- The Washington Times - Tuesday, October 14, 2003

Legal analysts say sniper defendant John Allen Muhammad’s attorneys have likely conceded the question of guilt and are focusing on selecting jurors who won’t sentence their client to death.

“These people were sent to Virginia for one reason and one reason only: to get the death penalty,” said former D.C. homicide detective and criminal defense lawyer Ted Williams. “This case is not about guilt or innocence. This case is being tried to save this man’s life. That’s what the defense team is interested in. They’re hoping for someone who would be opposed to the death penalty.”

Mr. Williams, like other defense attorneys, said evidence tying Mr. Muhammad, 42, to the shooting of Dean Harold Myers in Manassas on Oct. 9, 2002, is circumstantial but overwhelming. And while Mr. Muhammad’s defense team will try to poke holes in the prosecution’s case, they are already planning for the sentencing phase of the trial.

Joseph Bowman, a D.C. lawyer who has defended capital murder cases in Northern Virginia, agreed.

“You can bet that the big focus here is the juror’s attitude toward the death penalty,” he said “A lot of times in these cases, defense attorneys realize there’s going to be a verdict of guilty of capital murder. A lot of what the defense has to do in cases like this is prepare for the sentencing phase.”

Twenty-seven jury candidates must be impaneled. Once those 27 are chosen, each side will have six peremptory challenges, which will leave 12 jurors and three alternates. For a capital murder case in Virginia, a “death-qualified jury” is required. That means jurors must be willing to impose the death penalty, even if they personally oppose it.

“The defense cannot really prevent that from happening. But what they can do is try to seat jurors who are going to remain open-minded,” Mr. Bowman said. “It’s more of an art than a skill.”

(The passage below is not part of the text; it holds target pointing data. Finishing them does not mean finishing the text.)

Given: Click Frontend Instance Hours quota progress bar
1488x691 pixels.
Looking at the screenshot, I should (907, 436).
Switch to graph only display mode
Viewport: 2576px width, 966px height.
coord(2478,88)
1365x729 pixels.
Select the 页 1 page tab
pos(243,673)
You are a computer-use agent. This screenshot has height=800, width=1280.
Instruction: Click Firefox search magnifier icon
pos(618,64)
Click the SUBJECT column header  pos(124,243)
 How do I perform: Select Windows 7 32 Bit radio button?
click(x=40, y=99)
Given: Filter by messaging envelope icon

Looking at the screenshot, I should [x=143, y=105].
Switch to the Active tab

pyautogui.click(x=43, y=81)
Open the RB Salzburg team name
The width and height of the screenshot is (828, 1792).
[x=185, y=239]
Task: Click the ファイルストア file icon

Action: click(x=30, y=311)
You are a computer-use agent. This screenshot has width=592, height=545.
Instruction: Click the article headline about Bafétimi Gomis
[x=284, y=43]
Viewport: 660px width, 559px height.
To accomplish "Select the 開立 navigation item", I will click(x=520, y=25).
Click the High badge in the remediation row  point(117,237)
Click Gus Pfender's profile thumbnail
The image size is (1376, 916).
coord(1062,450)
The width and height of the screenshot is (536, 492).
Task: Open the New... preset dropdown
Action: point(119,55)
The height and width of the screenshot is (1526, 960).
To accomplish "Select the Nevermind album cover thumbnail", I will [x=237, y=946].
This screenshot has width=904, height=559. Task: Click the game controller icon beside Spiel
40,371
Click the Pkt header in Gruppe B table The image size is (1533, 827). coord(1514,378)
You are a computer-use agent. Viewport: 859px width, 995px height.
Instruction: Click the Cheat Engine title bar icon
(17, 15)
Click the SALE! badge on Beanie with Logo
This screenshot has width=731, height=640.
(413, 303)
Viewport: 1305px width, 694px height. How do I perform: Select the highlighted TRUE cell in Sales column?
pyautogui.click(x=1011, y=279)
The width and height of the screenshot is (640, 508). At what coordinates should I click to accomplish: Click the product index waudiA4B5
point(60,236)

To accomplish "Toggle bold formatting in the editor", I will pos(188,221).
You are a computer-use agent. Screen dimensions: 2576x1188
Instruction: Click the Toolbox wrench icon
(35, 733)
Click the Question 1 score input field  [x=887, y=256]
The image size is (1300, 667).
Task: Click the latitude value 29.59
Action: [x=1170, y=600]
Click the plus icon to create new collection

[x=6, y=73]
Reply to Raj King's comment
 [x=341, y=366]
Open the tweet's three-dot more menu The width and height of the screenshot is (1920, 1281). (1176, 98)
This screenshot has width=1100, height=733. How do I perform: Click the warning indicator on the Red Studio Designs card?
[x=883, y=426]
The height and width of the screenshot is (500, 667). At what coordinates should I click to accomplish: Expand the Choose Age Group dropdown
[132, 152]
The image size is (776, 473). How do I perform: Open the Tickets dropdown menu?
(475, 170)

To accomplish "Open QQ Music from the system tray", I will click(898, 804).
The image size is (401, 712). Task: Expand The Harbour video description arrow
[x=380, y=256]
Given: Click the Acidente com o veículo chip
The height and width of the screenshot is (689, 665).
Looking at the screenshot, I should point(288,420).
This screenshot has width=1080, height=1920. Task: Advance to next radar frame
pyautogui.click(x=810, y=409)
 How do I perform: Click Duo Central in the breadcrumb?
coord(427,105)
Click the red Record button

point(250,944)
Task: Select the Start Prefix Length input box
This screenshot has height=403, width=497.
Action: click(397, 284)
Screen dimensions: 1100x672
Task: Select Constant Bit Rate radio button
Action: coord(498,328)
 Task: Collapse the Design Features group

Of 123 jury candidates, 53 were excused yesterday for personal or employment reasons.

Earl C. Dudley Jr., a University of Virginia law professor, said the defense team will whittle away at the remaining 70 candidates — 38 white women, 22 white men, five black women, three black men, one Asian women and one Asian man — by asking questions that may reveal their opinions.

“You certainly would want to know whether the person has ever been the victim of crime, whether they’re close to people in law enforcement, how much coverage of the crime they watched in the media. Were they scared for their own lives?” he said.

“I think they’re going to find a lot of people have made up their mind already,” said Stephen Paterson, president of Vinson & Co., a New York- and Los Angeles-based consulting firm that specializes in helping lawyers pick juries. He said the defense team’s top priority should be eliminating jurors who staunchly support the death penalty, and that the case would be won or lost on such efforts.

Stephen Braga, a D.C. criminal defense lawyer, said that even though lawyers are forbidden from directly asking jury candidates about their religion, there are questions designed to reveal whether a juror may be inclined toward mercy and forgiveness.

He said a defense lawyer might ask if a person is a member of any social organizations. The juror might say they belong to a church club.

“Then you know a little something,” he said. “Their main strategy from Day One is to socialize the jurors.”

He said he might also ask jurors if they have any experience with psychiatric conditions or views on psychiatric testimony to see how they might view testimony, but he thought it was unlikely that characteristics, such as age, gender or race, would be a factor in selecting the jury.

“I don’t think so in this case, because unfortunately the snipers’ victims went across the spectrum of those characteristics,” he said.

Mr. Williams agreed that Mr. Muhammad’s race will likely not play a factor in jury selection, but he said that black jurors may be more suited to the defense team’s goals.

“We have found statistically that for the most part African-Americans oppose the death penalty,” he said.

Mr. Braga also said it’s not unheard of in a high-profile case for an overeager jury candidate to give answers he thinks lawyers want to hear.

“That’s a problem for everyone,” Mr. Braga said. “If it’s found out that a juror has misrepresented something, that would be grounds for a new trial,” he said.